Обморочная слабость не проходила. Нина тупо кивнула, пытаясь сосредоточиться. Она старательно вслушивалась в то, что говорил незнакомец, но смысл слов ускользал от ее сознания. Одно она поняла, трудно было не понять: эти люди хотят, чтобы им заплатили за ущерб. Без всяких судебных разбирательств. Как можно скорее Господи, сделай так, чтобы они запросили не больше пяти! Чтобы три тысячи остались на жизнь, на первое время…
— Здесь акты. — Незнакомец взял с сиденья большую кожаную папку. — Акты, описи.

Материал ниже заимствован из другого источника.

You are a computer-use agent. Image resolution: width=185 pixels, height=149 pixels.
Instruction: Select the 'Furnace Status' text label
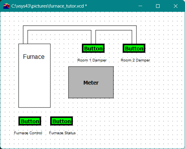pos(62,133)

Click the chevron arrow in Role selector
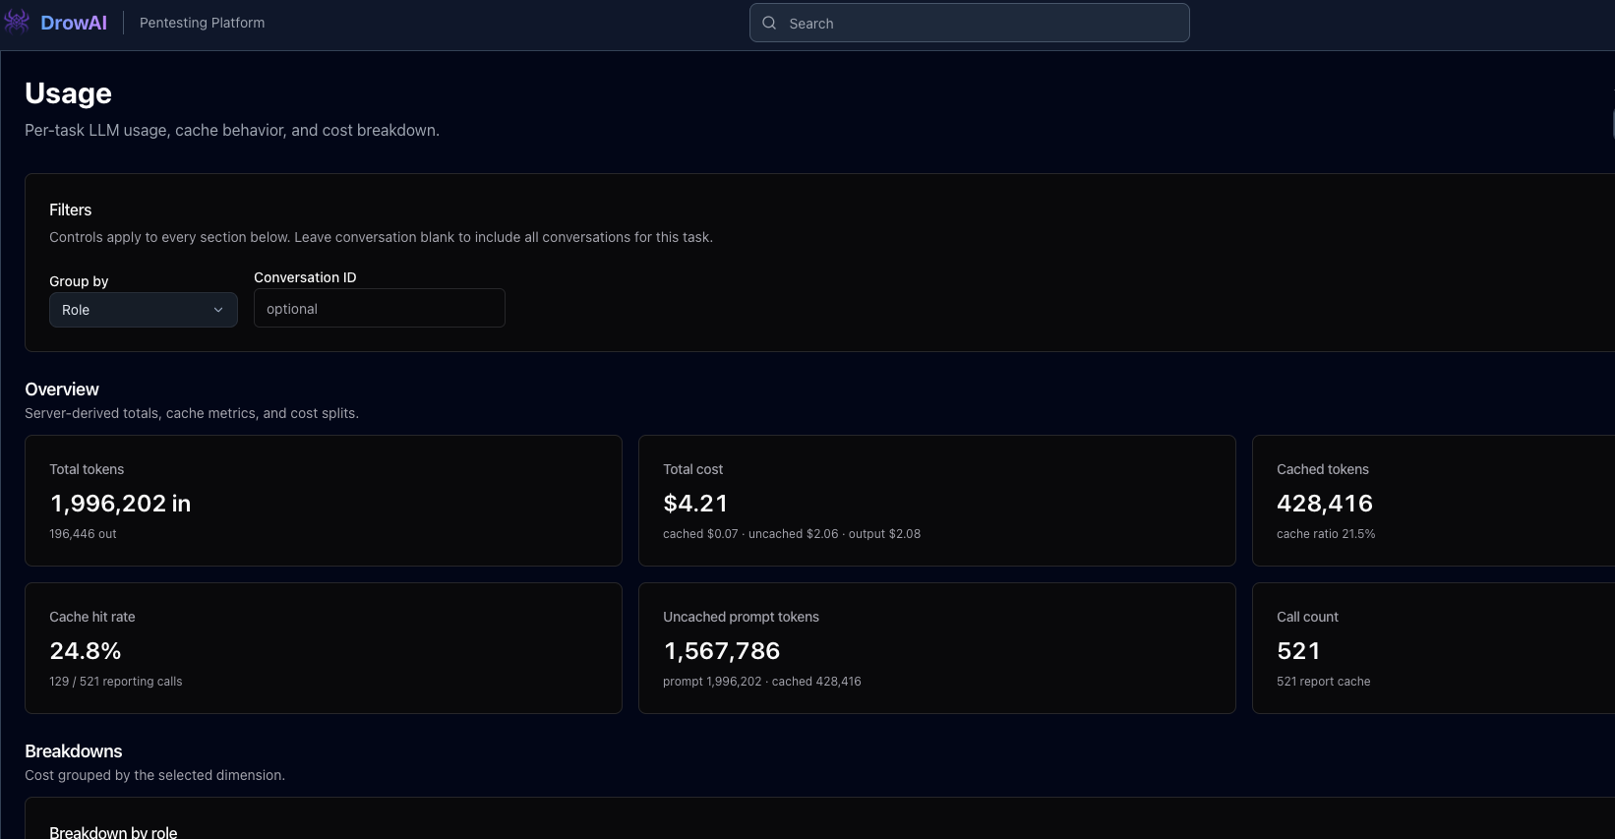click(x=218, y=310)
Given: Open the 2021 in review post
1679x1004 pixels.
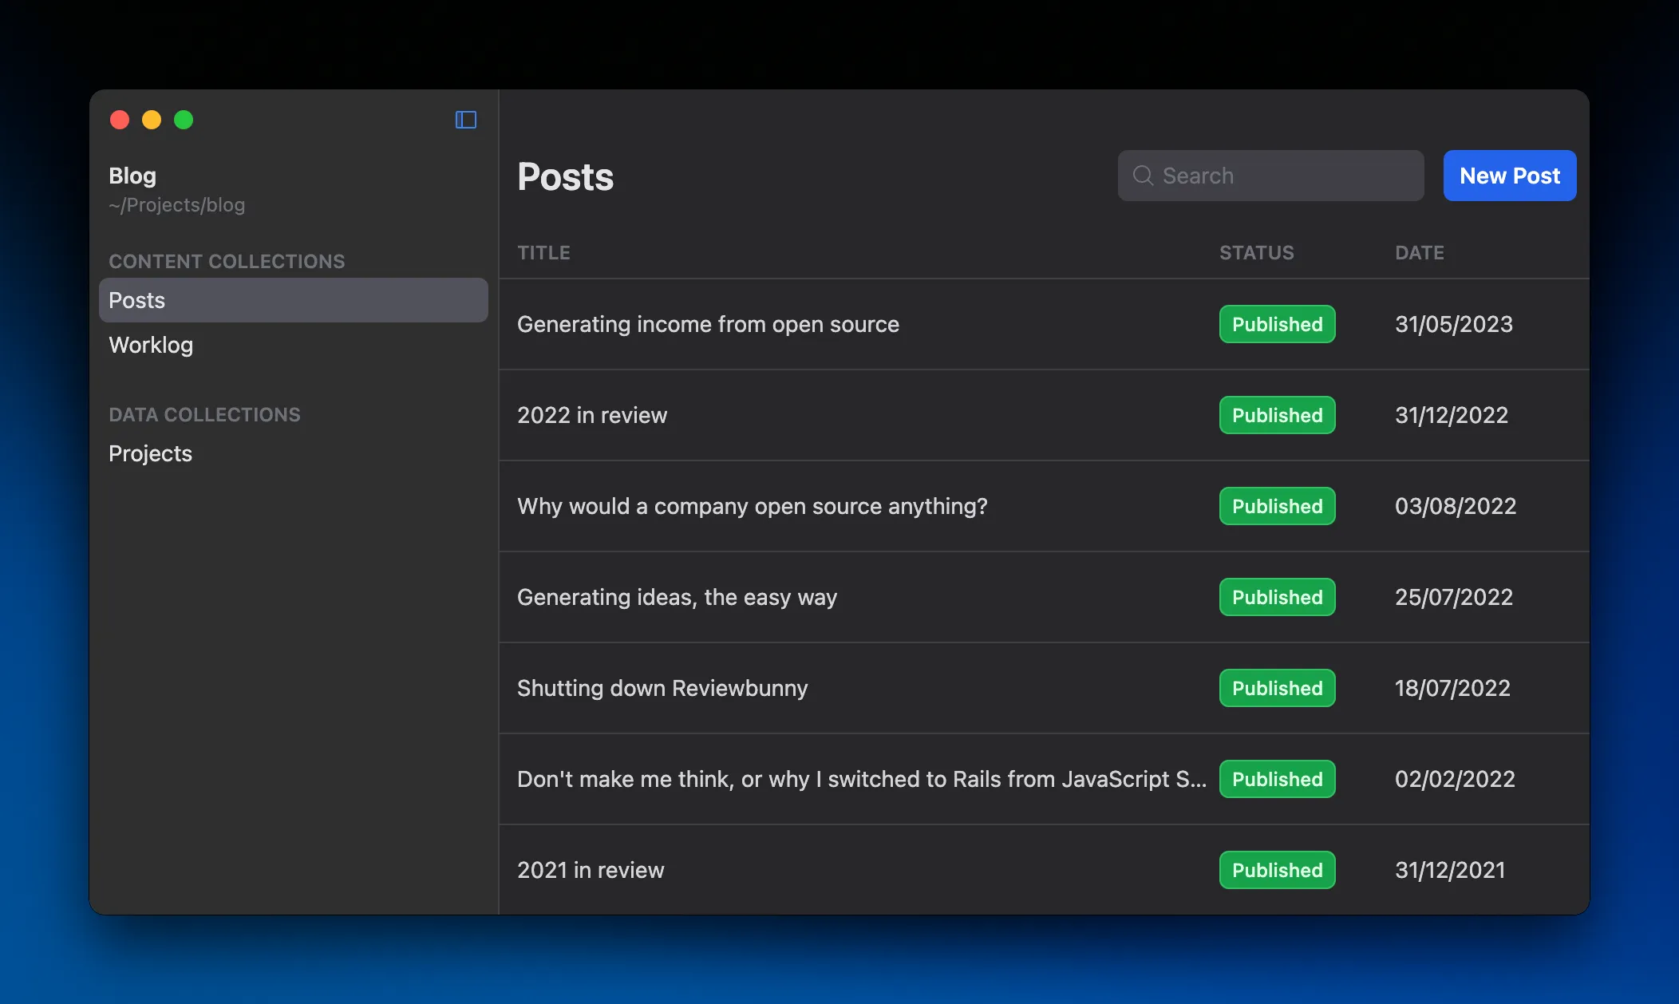Looking at the screenshot, I should point(1044,870).
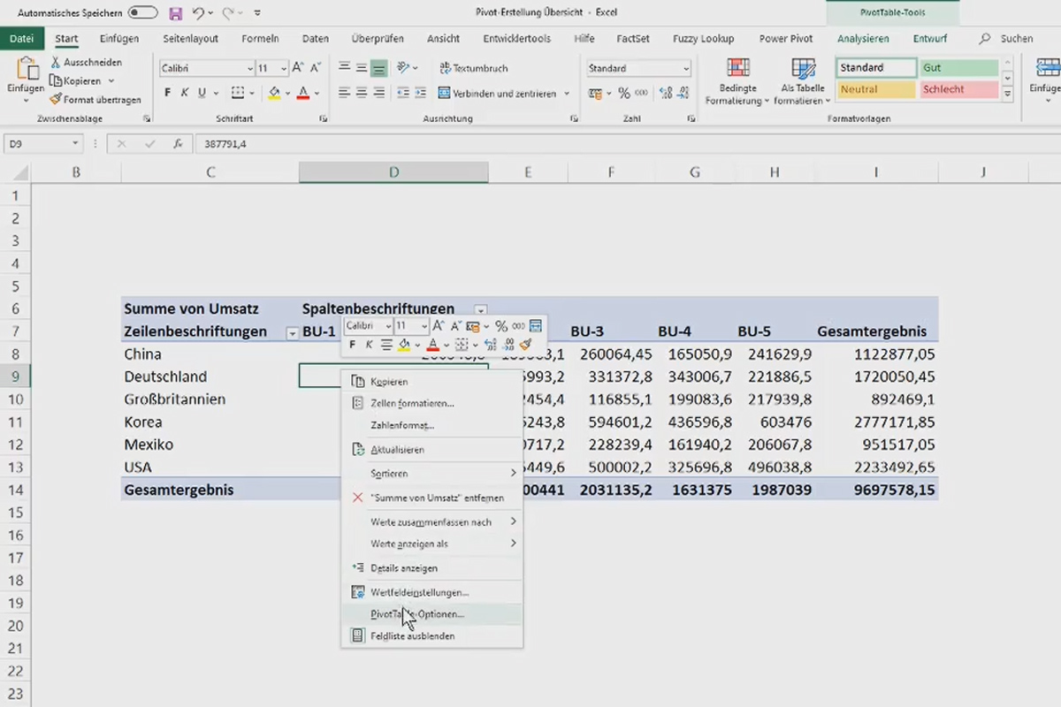Image resolution: width=1061 pixels, height=707 pixels.
Task: Toggle the Automatisches Speichern switch
Action: pos(142,13)
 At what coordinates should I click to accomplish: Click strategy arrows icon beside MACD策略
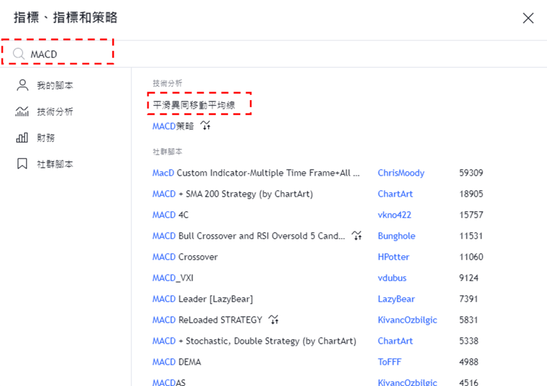205,126
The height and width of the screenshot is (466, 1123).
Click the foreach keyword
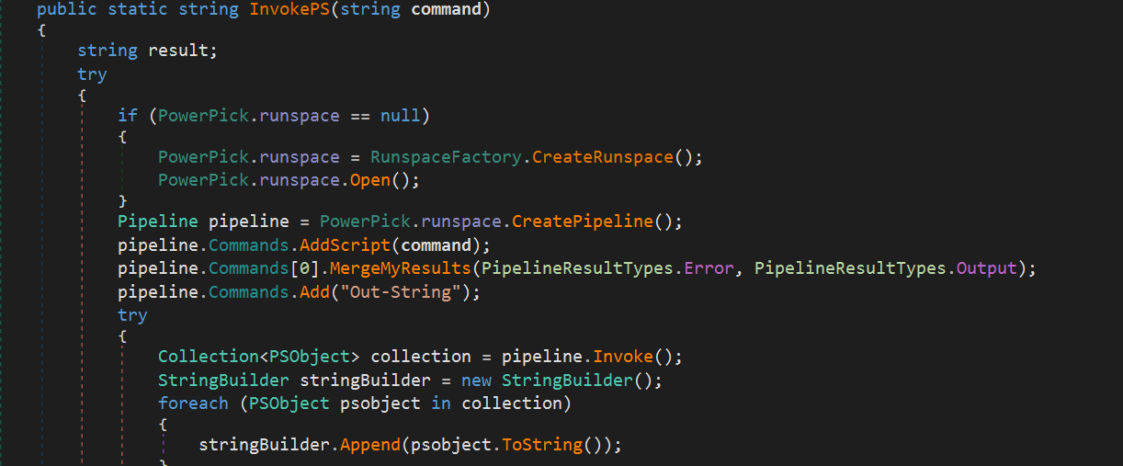tap(193, 403)
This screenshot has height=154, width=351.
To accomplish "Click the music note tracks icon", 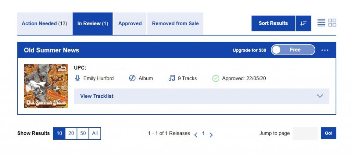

Все как полагается. Можете ознакомиться. Магазин разрушен, выбиты витринные стекла. Товару побито-попорчено на круглую сумму. Ну а то, что не попало под колеса вашей машины, растащили под шумок, пока суд да дело, наши славные москвичи и гости столицы. Во кому повезло-то! Подсуетились, доложу я вам. За десять минут каких-то, пока хозяева не подъехали с гаишниками, все, что можно было разворовать, — смели! Подчистую!
— Сколько вы хотите? — глухо спросила Нина.
— Подчисту-ую, — повторил незнакомец, будто и не слыша ее. — Люди кушать хотят. А уж на халяву…
— Сколько?! — Нина повысила голос.
— Ну, об этом имеет смысл с вашим супругом говорить. — Незнакомец накрыл папку короткопалой лапой. — Да только к нему пока никакого доступа, а время не ждет. Сами видите, что творится: цены растут каждый день, ситуация меняется ежеминутно.
Говорить с Димой? Они будут наезжать на Диму?! Он этого не перенесет. Это будет последний удар, это добьет его окончательно…
— Нет! — резко сказала Нина. — Нет, он об этом не должен знать, слышите? Все переговоры — только со мной! Все решаю я Деньги плачу я. Вы поняли меня? Поняли? Сколько вы хотите?
— Да-а… — задумчиво протянул незнакомец. — В общем, надо признать, ваш супруг выбрал не самое удачное время для ДТП с наездом на торговую точку. Отнюдь не захудалую, кстати. Мы, разумеется, фиксируем сумму убытка в условных единицах. Единственное, что сегодня безусловно, — это условные единицы. Так? Хорошо сказал? — И незнакомец хохотнул, коротко и смачно.